Du droit à l'anonymat... et à l'image

On demande aux personnes atteintes de troubles comportementaux dans le cadre de leurs traitements antiparkinsoniens de témoigner dans la presse... Et apparemment sans mauvais jeu de mots, il n'y a pas la presse.

Faut-il s'en offusquer?

Eh bien, je comprends les personnes qui hésitent. Evidemment Didier Jambart ne peut pas porter seul ce combat. Il lui en a fallu du courage. Mais pourquoi beaucoup ne souhaitent pas témoigner à visage découvert? Eh bien, c'est simple: ils ont déjà vécu l'indicible, il ne manquerait plus que leur nom apparaisse dans la presse, voire leur photo. Pas facile de parler d'une expérience qui ne concerne pas une mais plusieurs personnes... Eh oui, il n'y a pas que le patient qui est concerné. Alors il y a ce tabou autour des conséquences de ces troubles.

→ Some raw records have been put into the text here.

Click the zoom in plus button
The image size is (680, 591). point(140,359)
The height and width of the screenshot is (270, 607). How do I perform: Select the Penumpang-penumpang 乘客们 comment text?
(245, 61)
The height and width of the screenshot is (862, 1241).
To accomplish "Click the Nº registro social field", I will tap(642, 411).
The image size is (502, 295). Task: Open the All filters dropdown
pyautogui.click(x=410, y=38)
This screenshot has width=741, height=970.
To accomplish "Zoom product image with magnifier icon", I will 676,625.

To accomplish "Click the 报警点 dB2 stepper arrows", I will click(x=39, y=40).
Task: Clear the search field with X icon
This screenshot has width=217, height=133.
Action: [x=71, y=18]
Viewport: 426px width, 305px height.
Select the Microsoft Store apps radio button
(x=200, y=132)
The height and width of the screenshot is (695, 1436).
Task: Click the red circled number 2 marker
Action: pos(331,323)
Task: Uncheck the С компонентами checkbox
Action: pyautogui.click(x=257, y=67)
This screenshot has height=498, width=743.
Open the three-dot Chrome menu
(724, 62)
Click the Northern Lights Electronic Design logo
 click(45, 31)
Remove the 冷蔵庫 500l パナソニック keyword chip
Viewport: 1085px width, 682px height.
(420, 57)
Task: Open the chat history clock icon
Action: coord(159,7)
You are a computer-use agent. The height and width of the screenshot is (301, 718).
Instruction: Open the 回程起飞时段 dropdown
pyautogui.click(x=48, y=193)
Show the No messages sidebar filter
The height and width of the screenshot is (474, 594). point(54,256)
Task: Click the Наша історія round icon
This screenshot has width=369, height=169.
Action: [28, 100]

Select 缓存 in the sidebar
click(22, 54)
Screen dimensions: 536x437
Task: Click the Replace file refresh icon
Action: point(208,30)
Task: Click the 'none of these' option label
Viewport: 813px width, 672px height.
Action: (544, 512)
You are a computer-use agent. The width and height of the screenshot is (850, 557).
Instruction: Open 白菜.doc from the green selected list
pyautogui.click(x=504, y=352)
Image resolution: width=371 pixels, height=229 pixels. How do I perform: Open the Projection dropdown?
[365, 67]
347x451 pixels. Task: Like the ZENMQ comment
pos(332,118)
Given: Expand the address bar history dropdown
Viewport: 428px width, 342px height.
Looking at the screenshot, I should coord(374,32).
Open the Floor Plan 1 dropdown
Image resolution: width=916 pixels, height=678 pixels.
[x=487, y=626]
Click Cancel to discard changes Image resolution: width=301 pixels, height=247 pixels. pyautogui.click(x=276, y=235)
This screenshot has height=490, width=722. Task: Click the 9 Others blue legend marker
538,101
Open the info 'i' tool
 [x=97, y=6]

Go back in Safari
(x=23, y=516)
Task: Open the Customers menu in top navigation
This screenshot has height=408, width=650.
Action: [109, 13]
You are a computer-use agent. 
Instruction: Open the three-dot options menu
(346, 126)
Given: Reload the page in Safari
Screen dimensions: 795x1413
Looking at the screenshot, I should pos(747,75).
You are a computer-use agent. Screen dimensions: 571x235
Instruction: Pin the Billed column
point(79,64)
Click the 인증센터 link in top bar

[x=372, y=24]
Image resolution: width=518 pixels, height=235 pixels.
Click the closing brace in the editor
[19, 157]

Il y a des personnes prêtes à témoigner si on leur assure un anonymat.

Faire un appel à témoignages sur le site de l'avocat A. Béguin me semble une bonne chose car cet anonymat peut être préservé.
En revanche, faire un appel sur Facebook me laisse sceptique. Parce que ce réseau social, pour l'anonymat, c'est râpé... Même ne serait-ce que dire, j'aime l'article, c'est compliqué. En plus, toutes les données postées sur ce site deviennent la propriété de Facebook donc je comprends que personne ne fasse signe.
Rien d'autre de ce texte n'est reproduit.